• _Exercise objective_
Transcribe the entries, keeping every character the same.

------------------------------

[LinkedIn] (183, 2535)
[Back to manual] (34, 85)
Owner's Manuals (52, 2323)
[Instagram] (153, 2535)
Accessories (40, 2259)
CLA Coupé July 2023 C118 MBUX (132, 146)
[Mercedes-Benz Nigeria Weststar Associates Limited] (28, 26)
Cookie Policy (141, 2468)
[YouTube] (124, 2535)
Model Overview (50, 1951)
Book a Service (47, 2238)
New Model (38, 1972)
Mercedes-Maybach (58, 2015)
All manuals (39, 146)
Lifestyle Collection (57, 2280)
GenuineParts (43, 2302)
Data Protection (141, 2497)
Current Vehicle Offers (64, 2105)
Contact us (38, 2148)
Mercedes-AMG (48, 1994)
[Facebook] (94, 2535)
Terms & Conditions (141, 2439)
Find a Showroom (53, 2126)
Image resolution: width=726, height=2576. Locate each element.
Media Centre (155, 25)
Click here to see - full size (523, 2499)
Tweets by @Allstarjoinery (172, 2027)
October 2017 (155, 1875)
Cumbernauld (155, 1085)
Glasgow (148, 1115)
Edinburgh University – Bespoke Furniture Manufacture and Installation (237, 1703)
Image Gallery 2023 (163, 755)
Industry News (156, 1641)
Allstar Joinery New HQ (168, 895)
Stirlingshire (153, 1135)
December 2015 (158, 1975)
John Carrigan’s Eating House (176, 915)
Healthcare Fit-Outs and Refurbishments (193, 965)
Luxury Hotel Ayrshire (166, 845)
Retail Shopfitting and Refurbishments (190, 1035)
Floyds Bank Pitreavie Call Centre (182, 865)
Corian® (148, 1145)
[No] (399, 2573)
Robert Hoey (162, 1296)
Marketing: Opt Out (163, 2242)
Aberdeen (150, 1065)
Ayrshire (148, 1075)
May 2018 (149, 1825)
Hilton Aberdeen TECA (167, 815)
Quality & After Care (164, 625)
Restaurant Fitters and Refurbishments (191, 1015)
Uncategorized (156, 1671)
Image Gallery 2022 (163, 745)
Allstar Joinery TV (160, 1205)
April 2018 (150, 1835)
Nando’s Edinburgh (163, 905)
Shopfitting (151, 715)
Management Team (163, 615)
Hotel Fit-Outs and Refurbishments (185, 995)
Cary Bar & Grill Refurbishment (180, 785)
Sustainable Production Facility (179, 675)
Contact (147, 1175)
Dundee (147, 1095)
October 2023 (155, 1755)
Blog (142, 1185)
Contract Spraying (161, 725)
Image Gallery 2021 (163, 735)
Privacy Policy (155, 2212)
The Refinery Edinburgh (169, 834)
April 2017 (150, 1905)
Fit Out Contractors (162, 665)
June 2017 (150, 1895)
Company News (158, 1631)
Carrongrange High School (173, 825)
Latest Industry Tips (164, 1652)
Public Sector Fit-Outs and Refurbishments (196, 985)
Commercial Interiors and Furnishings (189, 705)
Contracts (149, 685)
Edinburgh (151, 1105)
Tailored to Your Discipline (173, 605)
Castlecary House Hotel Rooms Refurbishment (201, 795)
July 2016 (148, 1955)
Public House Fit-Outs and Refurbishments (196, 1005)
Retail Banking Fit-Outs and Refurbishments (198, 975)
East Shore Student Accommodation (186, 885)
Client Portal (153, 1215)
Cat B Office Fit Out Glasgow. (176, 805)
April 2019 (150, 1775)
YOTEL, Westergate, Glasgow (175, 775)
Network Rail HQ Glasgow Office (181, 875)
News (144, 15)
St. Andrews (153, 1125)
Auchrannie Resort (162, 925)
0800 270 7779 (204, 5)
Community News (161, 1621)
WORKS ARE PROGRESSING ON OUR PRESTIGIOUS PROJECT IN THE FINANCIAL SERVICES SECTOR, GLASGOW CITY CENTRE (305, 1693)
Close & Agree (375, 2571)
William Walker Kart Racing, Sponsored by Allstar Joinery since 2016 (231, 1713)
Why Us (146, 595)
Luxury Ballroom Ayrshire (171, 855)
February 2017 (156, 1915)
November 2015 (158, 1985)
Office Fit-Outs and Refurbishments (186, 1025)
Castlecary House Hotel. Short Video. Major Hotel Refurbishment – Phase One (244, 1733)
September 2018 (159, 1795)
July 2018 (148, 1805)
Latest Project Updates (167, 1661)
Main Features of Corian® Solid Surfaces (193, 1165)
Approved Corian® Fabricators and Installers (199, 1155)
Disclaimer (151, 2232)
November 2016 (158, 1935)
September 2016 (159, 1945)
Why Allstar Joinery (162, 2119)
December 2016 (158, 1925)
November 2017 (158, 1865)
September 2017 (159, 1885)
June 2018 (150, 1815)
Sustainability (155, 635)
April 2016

------------------------------

• _Expected answer_
[LinkedIn] (183, 2535)
[Back to manual] (34, 85)
Owner's Manuals (52, 2323)
[Instagram] (153, 2535)
Accessories (40, 2259)
CLA Coupé July 2023 C118 MBUX (132, 146)
[Mercedes-Benz Nigeria Weststar Associates Limited] (28, 26)
Cookie Policy (141, 2468)
[YouTube] (124, 2535)
Model Overview (50, 1951)
Book a Service (47, 2238)
New Model (38, 1972)
Mercedes-Maybach (58, 2015)
All manuals (39, 146)
Lifestyle Collection (57, 2280)
GenuineParts (43, 2302)
Data Protection (141, 2497)
Current Vehicle Offers (64, 2105)
Contact us (38, 2148)
Mercedes-AMG (48, 1994)
[Facebook] (94, 2535)
Terms & Conditions (141, 2439)
Find a Showroom (53, 2126)
Image resolution: width=726, height=2576. Locate each element.
Media Centre (155, 25)
Click here to see - full size (523, 2499)
Tweets by @Allstarjoinery (172, 2027)
October 2017 (155, 1875)
Cumbernauld (155, 1085)
Glasgow (148, 1115)
Edinburgh University – Bespoke Furniture Manufacture and Installation (237, 1703)
Image Gallery 2023 (163, 755)
Industry News (156, 1641)
Allstar Joinery New HQ (168, 895)
Stirlingshire (153, 1135)
December 2015 (158, 1975)
John Carrigan’s Eating House (176, 915)
Healthcare Fit-Outs and Refurbishments (193, 965)
Luxury Hotel Ayrshire (166, 845)
Retail Shopfitting and Refurbishments (190, 1035)
Floyds Bank Pitreavie Call Centre (182, 865)
Corian® (148, 1145)
[No] (399, 2573)
Robert Hoey (162, 1296)
Marketing: Opt Out (163, 2242)
Aberdeen (150, 1065)
Ayrshire (148, 1075)
May 2018 (149, 1825)
Hilton Aberdeen TECA (167, 815)
Quality & After Care (164, 625)
Restaurant Fitters and Refurbishments (191, 1015)
Uncategorized (156, 1671)
Image Gallery 2022 (163, 745)
Allstar Joinery TV (160, 1205)
April 2018 (150, 1835)
Nando’s Edinburgh (163, 905)
Shopfitting (151, 715)
Management Team (163, 615)
Hotel Fit-Outs and Refurbishments (185, 995)
Cary Bar & Grill Refurbishment (180, 785)
Sustainable Production Facility (179, 675)
Contact (147, 1175)
Dundee (147, 1095)
October 2023 (155, 1755)
Blog (142, 1185)
Contract Spraying (161, 725)
Image Gallery 2021 (163, 735)
Privacy Policy (155, 2212)
The Refinery Edinburgh (169, 834)
April 2017 (150, 1905)
Fit Out Contractors (162, 665)
June 2017 (150, 1895)
Company News (158, 1631)
Carrongrange High School (173, 825)
Latest Industry Tips (164, 1652)
Public Sector Fit-Outs and Refurbishments (196, 985)
Commercial Interiors and Furnishings (189, 705)
Contracts (149, 685)
Edinburgh (151, 1105)
Tailored to Your Discipline (173, 605)
Castlecary House Hotel Rooms Refurbishment (201, 795)
July 2016 (148, 1955)
Public House Fit-Outs and Refurbishments (196, 1005)
Retail Banking Fit-Outs and Refurbishments (198, 975)
East Shore Student Accommodation (186, 885)
Client Portal (153, 1215)
Cat B Office Fit Out Glasgow. (176, 805)
April 2019 (150, 1775)
YOTEL, Westergate, Glasgow (175, 775)
Network Rail HQ Glasgow Office (181, 875)
News (144, 15)
St. Andrews (153, 1125)
Auchrannie Resort (162, 925)
0800 270 7779 (204, 5)
Community News (161, 1621)
WORKS ARE PROGRESSING ON OUR PRESTIGIOUS PROJECT IN THE FINANCIAL SERVICES SECTOR, GLASGOW CITY CENTRE (305, 1693)
Close & Agree (375, 2571)
William Walker Kart Racing, Sponsored by Allstar Joinery since 2016 (231, 1713)
Why Us (146, 595)
Luxury Ballroom Ayrshire (171, 855)
February 2017 (156, 1915)
November 2015 (158, 1985)
Office Fit-Outs and Refurbishments (186, 1025)
Castlecary House Hotel. Short Video. Major Hotel Refurbishment – Phase One (244, 1733)
September 2018 (159, 1795)
July 2018 (148, 1805)
Latest Project Updates (167, 1661)
Main Features of Corian® Solid Surfaces (193, 1165)
Approved Corian® Fabricators and Installers (199, 1155)
Disclaimer (151, 2232)
November 2016 (158, 1935)
September 2016 (159, 1945)
Why Allstar Joinery (162, 2119)
December 2016 (158, 1925)
November 2017 (158, 1865)
September 2017 (159, 1885)
June 2018 (150, 1815)
Sustainability (155, 635)
April 2016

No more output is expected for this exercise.